• _Directions_: Please restate the listing below in full, word for word.

• _Source information_:
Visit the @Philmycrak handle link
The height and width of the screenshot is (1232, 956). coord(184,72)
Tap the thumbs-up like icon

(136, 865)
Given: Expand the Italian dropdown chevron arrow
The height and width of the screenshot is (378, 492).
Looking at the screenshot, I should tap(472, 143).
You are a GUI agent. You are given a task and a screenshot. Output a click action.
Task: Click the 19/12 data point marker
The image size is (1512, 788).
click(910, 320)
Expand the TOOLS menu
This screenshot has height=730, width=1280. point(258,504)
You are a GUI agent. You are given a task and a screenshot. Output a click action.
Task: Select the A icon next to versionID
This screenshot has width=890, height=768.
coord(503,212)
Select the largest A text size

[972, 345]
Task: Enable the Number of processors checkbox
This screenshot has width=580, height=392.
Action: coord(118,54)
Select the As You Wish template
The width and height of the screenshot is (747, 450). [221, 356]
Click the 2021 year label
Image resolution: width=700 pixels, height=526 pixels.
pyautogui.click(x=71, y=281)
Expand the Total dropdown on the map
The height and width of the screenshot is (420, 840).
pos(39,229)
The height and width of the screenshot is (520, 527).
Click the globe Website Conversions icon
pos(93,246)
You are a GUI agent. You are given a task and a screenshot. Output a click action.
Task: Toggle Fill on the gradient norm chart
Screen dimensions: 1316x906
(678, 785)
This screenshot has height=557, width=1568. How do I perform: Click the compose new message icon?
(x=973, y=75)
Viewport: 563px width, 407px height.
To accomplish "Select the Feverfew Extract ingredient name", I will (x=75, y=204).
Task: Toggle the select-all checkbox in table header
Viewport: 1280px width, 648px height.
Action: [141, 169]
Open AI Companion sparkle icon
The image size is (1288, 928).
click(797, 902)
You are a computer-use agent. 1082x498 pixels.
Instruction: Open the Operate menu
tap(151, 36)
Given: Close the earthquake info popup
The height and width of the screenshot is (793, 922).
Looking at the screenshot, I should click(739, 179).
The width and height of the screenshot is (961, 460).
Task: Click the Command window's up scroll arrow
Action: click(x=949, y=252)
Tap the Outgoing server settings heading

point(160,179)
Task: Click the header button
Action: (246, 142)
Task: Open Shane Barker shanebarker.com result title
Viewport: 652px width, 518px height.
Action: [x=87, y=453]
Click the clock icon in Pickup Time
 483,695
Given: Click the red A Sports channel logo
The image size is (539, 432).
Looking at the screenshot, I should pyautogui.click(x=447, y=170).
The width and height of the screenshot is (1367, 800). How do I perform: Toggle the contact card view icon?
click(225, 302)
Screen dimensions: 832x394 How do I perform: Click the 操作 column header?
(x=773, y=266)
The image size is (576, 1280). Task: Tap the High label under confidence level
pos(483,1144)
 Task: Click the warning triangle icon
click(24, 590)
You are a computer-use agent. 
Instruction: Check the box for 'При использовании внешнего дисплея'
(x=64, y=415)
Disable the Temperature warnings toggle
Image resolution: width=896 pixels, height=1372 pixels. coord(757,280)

• _Problem solution_:
Visit the @Philmycrak handle link
The height and width of the screenshot is (1232, 956). coord(184,72)
Tap the thumbs-up like icon

(136, 865)
Given: Expand the Italian dropdown chevron arrow
The height and width of the screenshot is (378, 492).
Looking at the screenshot, I should tap(472, 143).
You are a GUI agent. You are given a task and a screenshot. Output a click action.
Task: Click the 19/12 data point marker
The image size is (1512, 788).
click(910, 320)
Expand the TOOLS menu
This screenshot has height=730, width=1280. point(258,504)
You are a GUI agent. You are given a task and a screenshot. Output a click action.
Task: Select the A icon next to versionID
This screenshot has width=890, height=768.
coord(503,212)
Select the largest A text size

[972, 345]
Task: Enable the Number of processors checkbox
This screenshot has width=580, height=392.
Action: coord(118,54)
Select the As You Wish template
The width and height of the screenshot is (747, 450). [221, 356]
Click the 2021 year label
Image resolution: width=700 pixels, height=526 pixels.
pyautogui.click(x=71, y=281)
Expand the Total dropdown on the map
The height and width of the screenshot is (420, 840).
pos(39,229)
The height and width of the screenshot is (520, 527).
Click the globe Website Conversions icon
pos(93,246)
You are a GUI agent. You are given a task and a screenshot. Output a click action.
Task: Toggle Fill on the gradient norm chart
Screen dimensions: 1316x906
(678, 785)
This screenshot has height=557, width=1568. How do I perform: Click the compose new message icon?
(x=973, y=75)
Viewport: 563px width, 407px height.
To accomplish "Select the Feverfew Extract ingredient name", I will (x=75, y=204).
Task: Toggle the select-all checkbox in table header
Viewport: 1280px width, 648px height.
Action: [141, 169]
Open AI Companion sparkle icon
The image size is (1288, 928).
click(797, 902)
You are a computer-use agent. 1082x498 pixels.
Instruction: Open the Operate menu
tap(151, 36)
Given: Close the earthquake info popup
The height and width of the screenshot is (793, 922).
Looking at the screenshot, I should click(739, 179).
The width and height of the screenshot is (961, 460).
Task: Click the Command window's up scroll arrow
Action: click(x=949, y=252)
Tap the Outgoing server settings heading

point(160,179)
Task: Click the header button
Action: (246, 142)
Task: Open Shane Barker shanebarker.com result title
Viewport: 652px width, 518px height.
Action: [x=87, y=453]
Click the clock icon in Pickup Time
 483,695
Given: Click the red A Sports channel logo
The image size is (539, 432).
Looking at the screenshot, I should pyautogui.click(x=447, y=170).
The width and height of the screenshot is (1367, 800). How do I perform: Toggle the contact card view icon?
click(225, 302)
Screen dimensions: 832x394 How do I perform: Click the 操作 column header?
(x=773, y=266)
The image size is (576, 1280). Task: Tap the High label under confidence level
pos(483,1144)
 Task: Click the warning triangle icon
click(24, 590)
You are a computer-use agent. 
Instruction: Check the box for 'При использовании внешнего дисплея'
(x=64, y=415)
Disable the Temperature warnings toggle
Image resolution: width=896 pixels, height=1372 pixels. coord(757,280)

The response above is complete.